Dataset entries:
========================================================================

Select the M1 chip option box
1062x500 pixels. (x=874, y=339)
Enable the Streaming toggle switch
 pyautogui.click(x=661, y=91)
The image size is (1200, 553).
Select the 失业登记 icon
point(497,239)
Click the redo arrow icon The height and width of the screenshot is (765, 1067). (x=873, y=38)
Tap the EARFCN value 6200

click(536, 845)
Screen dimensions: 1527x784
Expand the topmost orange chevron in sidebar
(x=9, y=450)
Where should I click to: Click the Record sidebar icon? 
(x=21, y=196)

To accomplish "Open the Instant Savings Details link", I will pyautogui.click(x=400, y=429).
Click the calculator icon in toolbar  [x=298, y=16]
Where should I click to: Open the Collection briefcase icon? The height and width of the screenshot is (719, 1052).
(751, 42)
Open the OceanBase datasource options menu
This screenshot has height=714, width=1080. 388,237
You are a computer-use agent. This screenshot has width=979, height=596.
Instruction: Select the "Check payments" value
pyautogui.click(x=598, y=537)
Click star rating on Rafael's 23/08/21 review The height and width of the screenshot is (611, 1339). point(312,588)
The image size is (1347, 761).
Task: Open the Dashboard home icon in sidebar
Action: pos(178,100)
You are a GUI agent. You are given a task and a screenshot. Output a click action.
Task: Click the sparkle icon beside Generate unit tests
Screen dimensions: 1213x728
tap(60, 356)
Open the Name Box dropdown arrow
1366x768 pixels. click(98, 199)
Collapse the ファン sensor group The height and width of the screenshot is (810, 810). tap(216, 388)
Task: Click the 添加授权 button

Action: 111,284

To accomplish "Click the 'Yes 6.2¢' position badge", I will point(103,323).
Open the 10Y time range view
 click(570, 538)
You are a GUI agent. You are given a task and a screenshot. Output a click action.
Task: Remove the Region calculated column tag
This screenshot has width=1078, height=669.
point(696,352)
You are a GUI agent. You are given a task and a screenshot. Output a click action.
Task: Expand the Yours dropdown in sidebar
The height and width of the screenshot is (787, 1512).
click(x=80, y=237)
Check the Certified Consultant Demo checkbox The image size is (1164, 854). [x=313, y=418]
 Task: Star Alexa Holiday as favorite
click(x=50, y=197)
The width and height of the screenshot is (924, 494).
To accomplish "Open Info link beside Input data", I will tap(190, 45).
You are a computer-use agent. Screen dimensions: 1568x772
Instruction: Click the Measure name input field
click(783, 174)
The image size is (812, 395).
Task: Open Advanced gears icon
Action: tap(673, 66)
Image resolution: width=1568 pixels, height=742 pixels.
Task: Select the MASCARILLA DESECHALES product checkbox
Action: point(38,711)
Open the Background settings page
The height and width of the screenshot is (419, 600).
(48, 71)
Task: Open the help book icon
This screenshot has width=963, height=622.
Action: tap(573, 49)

========================================================================

# What is required
Show all lines above that contain "computer".

# Exercise solution
You are a computer-use agent. This screenshot has width=979, height=596.
You are a computer-use agent. Screen dimensions: 1568x772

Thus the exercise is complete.